In 1827 a party of adventurers started
north from Fort Ross for Oregon, following the coast.
One Jedidiah Smith, a trapper, was the leader.
It is said that Smith River, near the Oregon line,
was named for him. Somewhere on the way all but
four were reported killed by the Indians. They
are supposed to have been the first white men to enter
the Humboldt country.
Among the very early settlers in California
was Pearson B. Redding, who lived on a ranch near
Mount Shasta. In 1845, on a trapping expedition,
he struck west through a divide in the Coast Range
and discovered a good-sized, rapid river flowing to
the west. From its direction and the habit of
rivers to seek the sea, he concluded that it was likely
to reach the Pacific at about the latitude of Trinidad,
named seventy years before. He thereupon gave
it the name of Trinity, and in due time left it running
and returned to his home.
Three years passed, and gold was discovered
by Marshall. Redding was interested and curious
and visited the scene of Marshall’s find.

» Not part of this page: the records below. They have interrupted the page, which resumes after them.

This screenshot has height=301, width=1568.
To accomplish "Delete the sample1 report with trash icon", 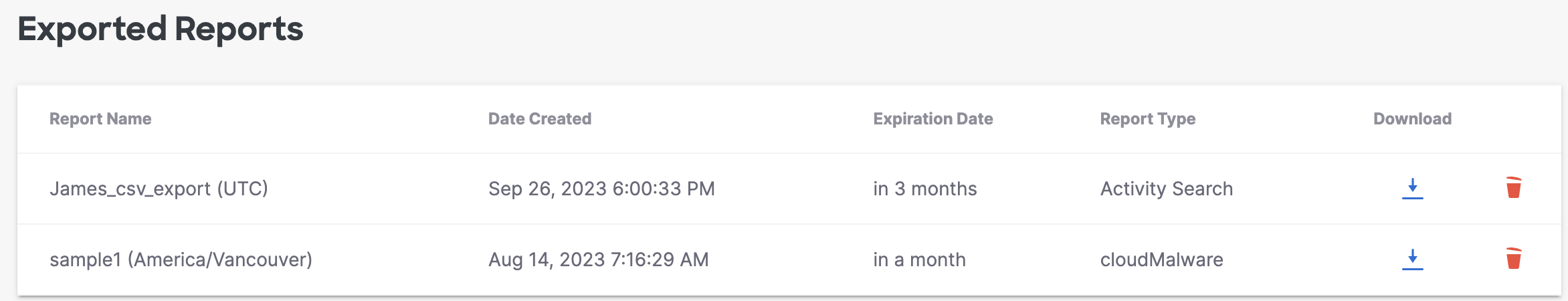I will coord(1514,258).
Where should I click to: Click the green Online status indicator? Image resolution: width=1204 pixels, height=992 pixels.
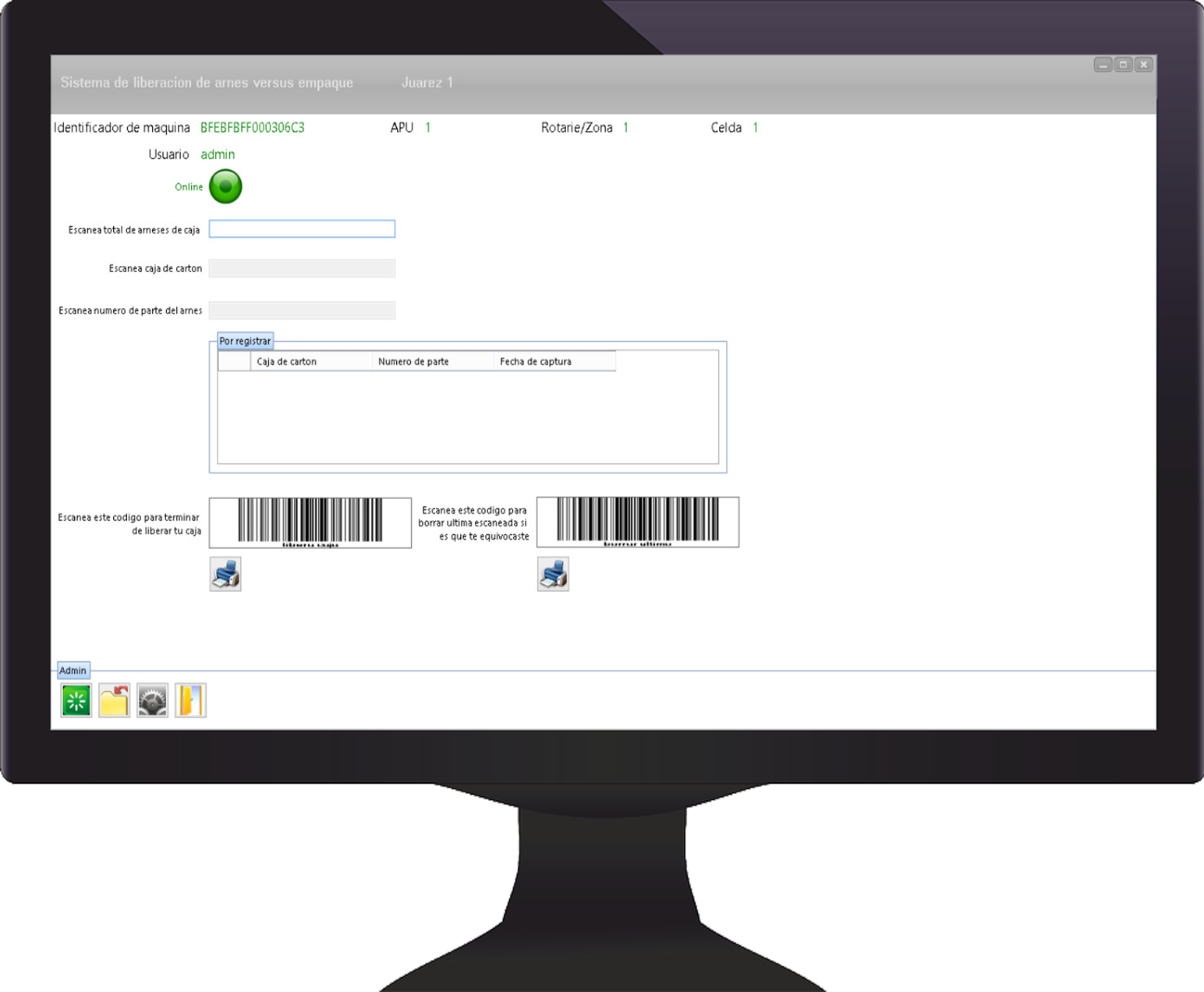click(226, 187)
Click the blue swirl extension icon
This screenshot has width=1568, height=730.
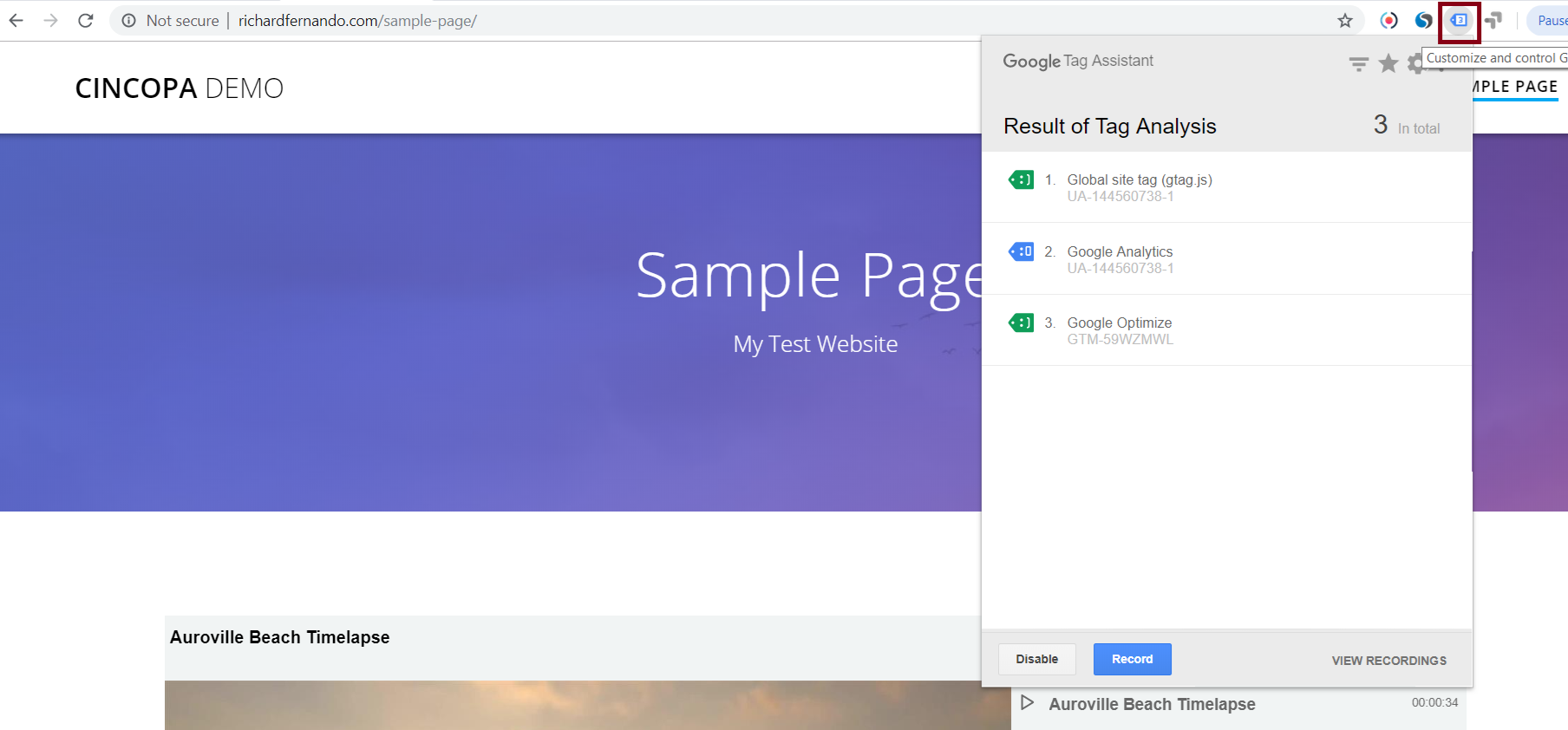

The American River and its bars reminded him of the
Trinity, and when he returned to his home he organized
a party to prospect it. Gold was found in moderate
quantities, especially on the upper portions.
The Trinity mines extended confidence and added to
the excitement. Camps sprang up on every bar.
The town of Weaverville took the lead, and still holds
it. Quite a population followed and the matter
of provisioning it became serious. The base of
supplies was Sacramento, two hundred miles distant
and over a range of mountains. To the coast it
could not be more than seventy miles. If the
Trinity entered a bay or was navigable, it would be
a great saving and of tremendous advantage. The
probability or possibility was alluring and was increasingly
discussed.
In October, 1849, there were at Rich
Bar forty miners short of provisions and ready for
any adventure. The Indians reported that eight
suns to the west was a large bay with fertile land
and tall trees. A vision of a second San Francisco,
a port for all northern California, urged them to
try for it. Twenty-four men agreed to join the
party, and the fifth of November was set for the start.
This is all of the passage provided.